London Grip Poetry Review – Mark Mansfield

Haunts and hauntings: Tanya Parker reviews Mark Mansfield’s Greygolden

Greygolden
Mark Mansfield
Chester River Press USA 2021
ISBN 9798526192187;
pp  56   $15

After the life-changing, culture-altering experiences of the last year, it is difficult not to see every recent artistic offering as a reflection of Covid-19. In this new collection, as in his earlier collection Strangers Like You, Mark Mansfield shows his love for jazz, blues and the cityscapes of the United States. In this new volume, his tone is more personal and his map wider. Unrequited love, passion and early family life are placed between poems inspired by song lyrics and quotations, giving an overall atmosphere of wistful regret, of ‘the road not taken.’ Covid constraints have lent us a suspended atmosphere in which the past can become more real than the present. Mansfield reflects this as he takes us on a detailed journey through his own life.

The twist of the of the opening poem, “Lost Days”, (an English sonnet dedicated to his aunt Dot) is that it manages to be the most vivid of all the pieces, while Mansfield’s first memories of the world are distinctly un-visual:

Your soft Kentucky drawl helped me unblur
our house on Parrish back when I was two,
when I saw by sound and smell, but mostly touch,
and thought my vision how things really were.. 
 

And while the scenes are governed by in an English sonnet rhyme-scheme, the author’s early mispronunciation of his uncle’s name (“Dim” for Jim) fractures those imposed rules, being both cute and subversive.

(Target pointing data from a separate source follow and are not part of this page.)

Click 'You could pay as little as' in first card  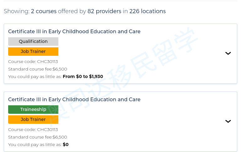pos(35,76)
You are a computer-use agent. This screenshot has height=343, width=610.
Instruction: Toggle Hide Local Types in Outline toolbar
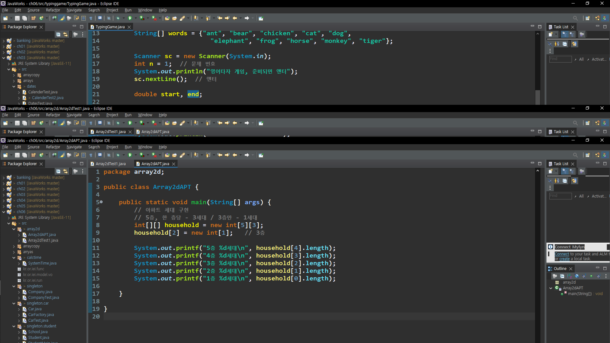[599, 276]
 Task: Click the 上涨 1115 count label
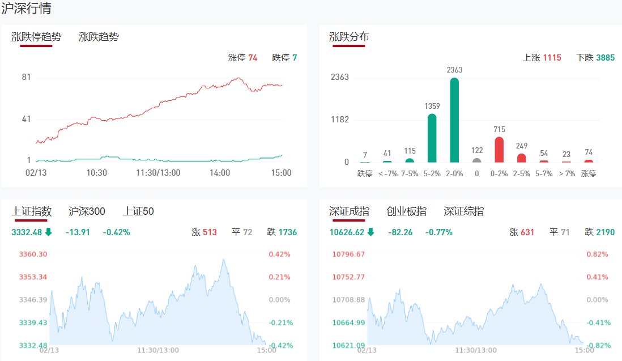tap(542, 58)
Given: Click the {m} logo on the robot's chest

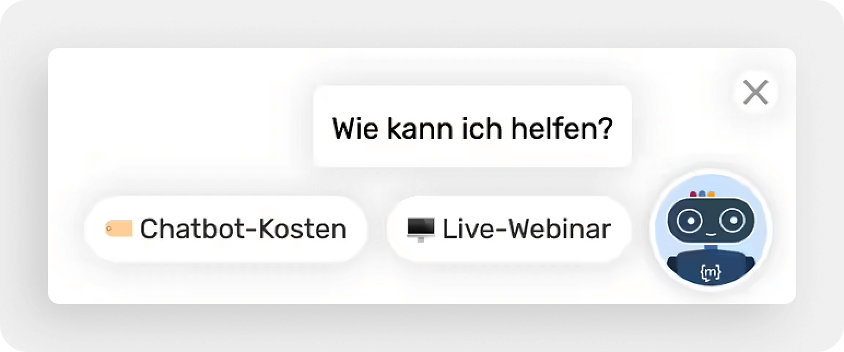Looking at the screenshot, I should [710, 272].
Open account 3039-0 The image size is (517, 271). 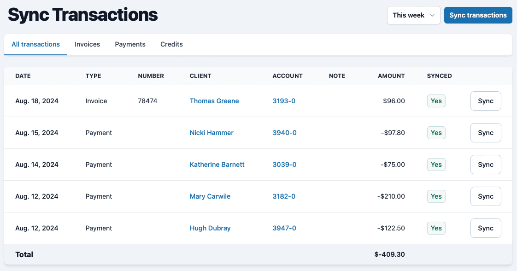(284, 165)
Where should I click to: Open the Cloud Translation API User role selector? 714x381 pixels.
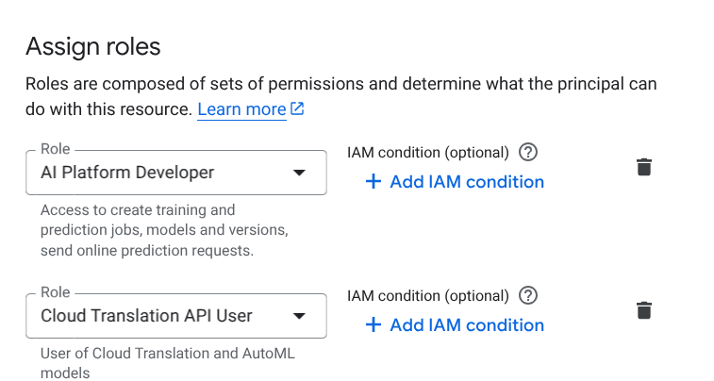coord(176,316)

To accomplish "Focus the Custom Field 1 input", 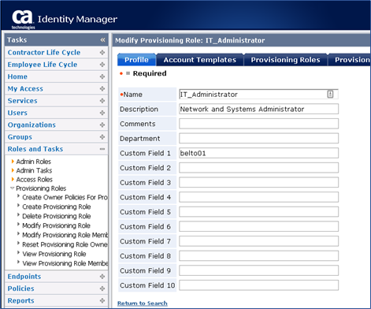I will point(258,153).
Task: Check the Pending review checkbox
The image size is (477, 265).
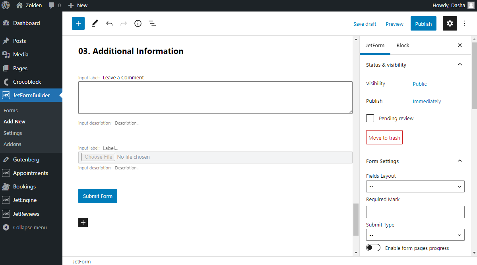Action: [370, 118]
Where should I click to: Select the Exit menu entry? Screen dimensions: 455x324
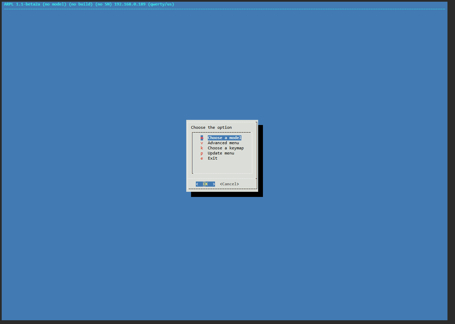212,158
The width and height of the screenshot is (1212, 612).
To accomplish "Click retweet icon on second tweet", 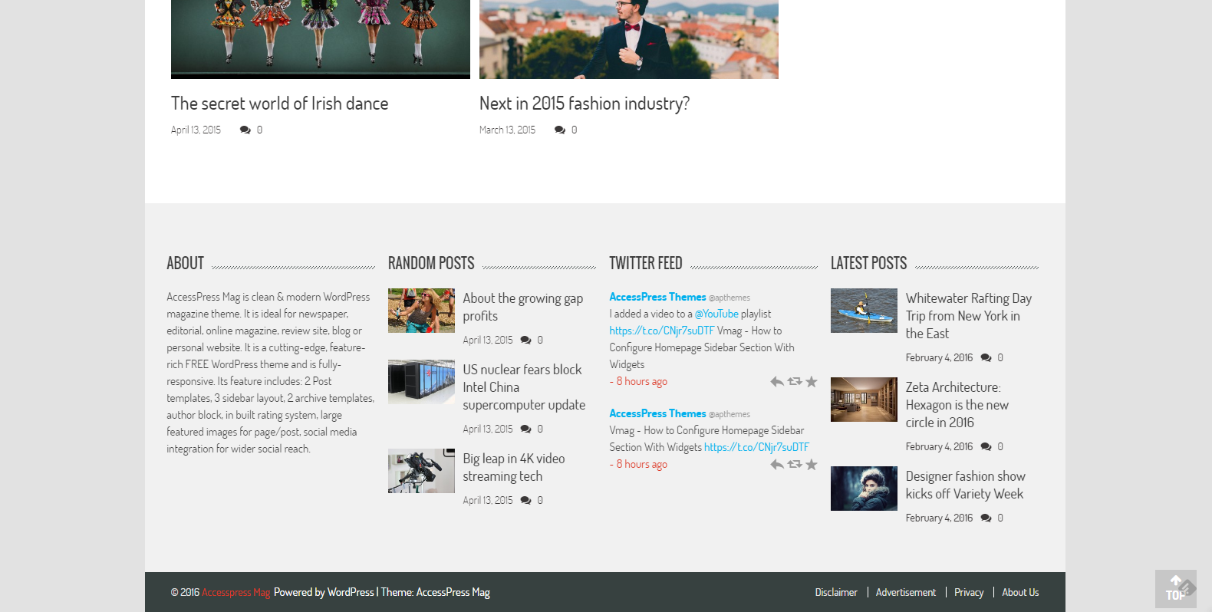I will click(794, 464).
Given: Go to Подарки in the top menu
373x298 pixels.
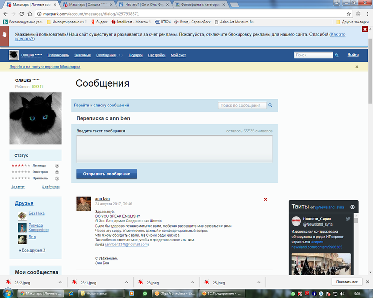Looking at the screenshot, I should tap(135, 55).
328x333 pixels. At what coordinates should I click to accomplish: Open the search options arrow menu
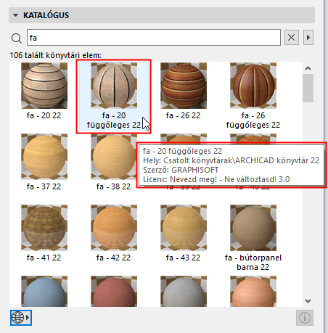pyautogui.click(x=308, y=38)
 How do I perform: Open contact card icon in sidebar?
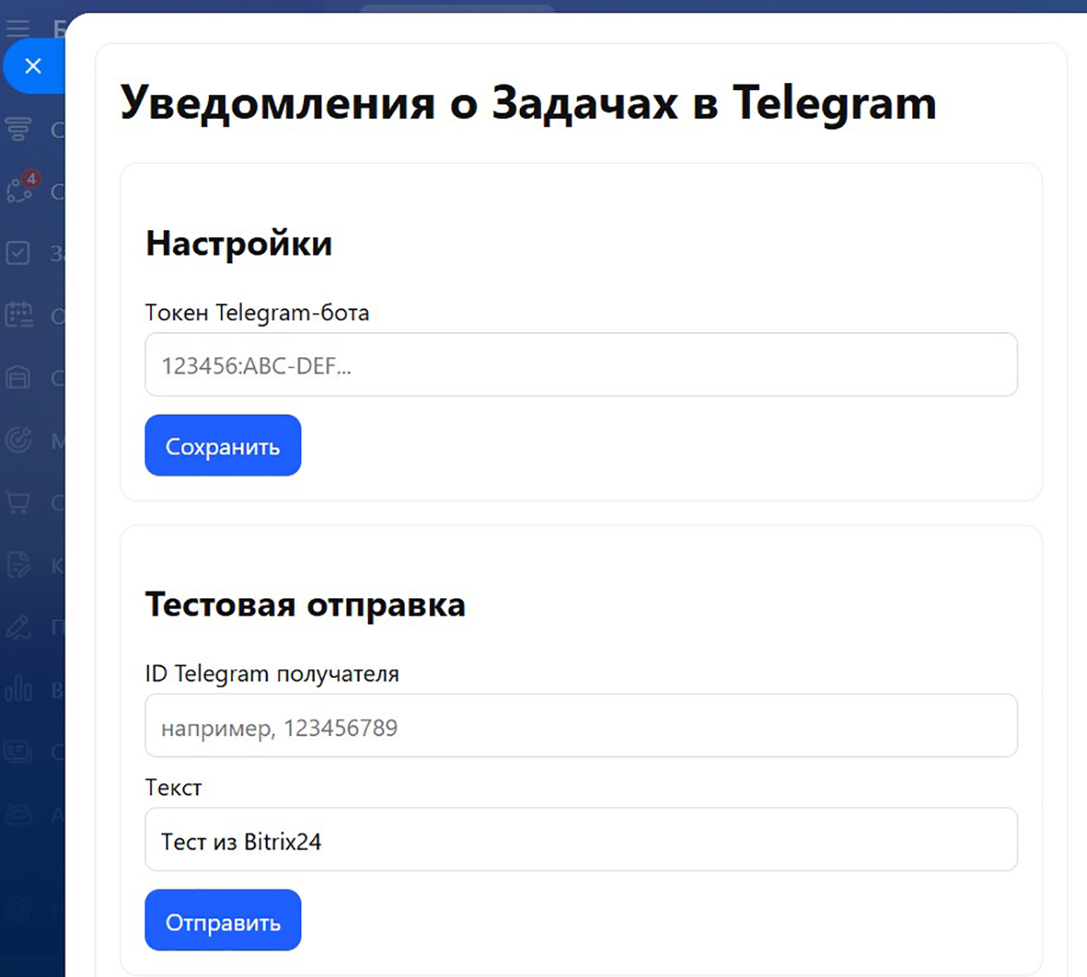(18, 752)
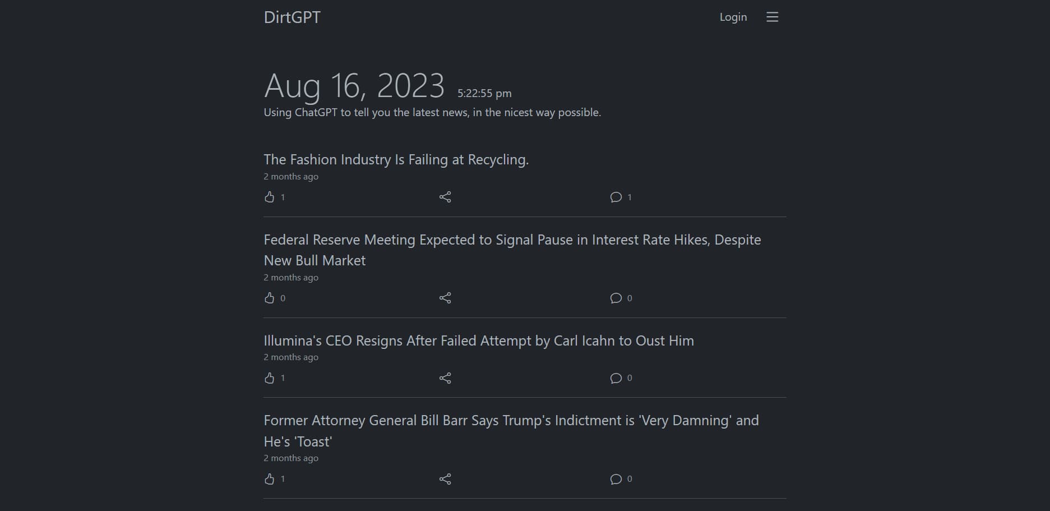Open comments on the Illumina CEO article

pyautogui.click(x=616, y=378)
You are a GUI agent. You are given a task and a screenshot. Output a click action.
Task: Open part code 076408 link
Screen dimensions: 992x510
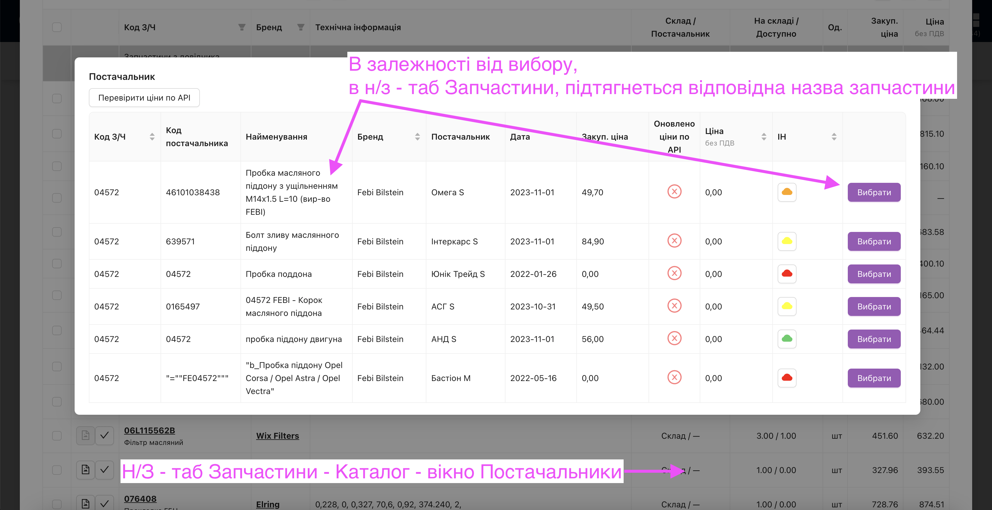tap(140, 499)
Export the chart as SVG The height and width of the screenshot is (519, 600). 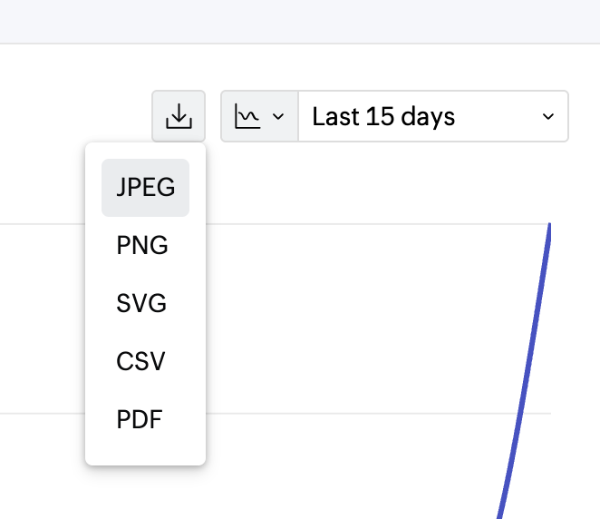click(x=141, y=304)
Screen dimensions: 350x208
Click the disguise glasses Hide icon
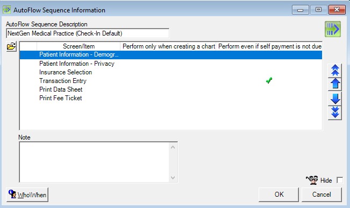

There are few things more symbolic of American rural life than the porch swing. A conduit for memories, it is a cradle at the beginning and end of life. In the final lines of “Lost Days”, the adult Mansfield calls to his aunt to ‘rest a spell, and maybe read this poem / out on the porch swing some summer day’, while in “The Swing” he remembers sitting on the high school swing with his girlfriend. When it reaches its apex, the sweethearts launch themselves onto the grass, leaving the empty seat behind. You must leave the securities of the past behind, he suggests, before you can make any discoveries.

Each figure he remembers takes his/her place as muse and guide, guiding him through part of his journey but ultimately leaving him to continue alone. Perhaps they are his ‘shorelamps,’, (the original title of the collection) or perhaps the lamps are the poems themselves. There is a searching, yearning quality in this volume, (however formal the verse) clearer here than in his earlier work. This is hardly surprising given the new world we are navigating. Every stopping-place – be it a skyscraper, a busy street, even a bed – shows us a fragment of his story before we, like him, must move on.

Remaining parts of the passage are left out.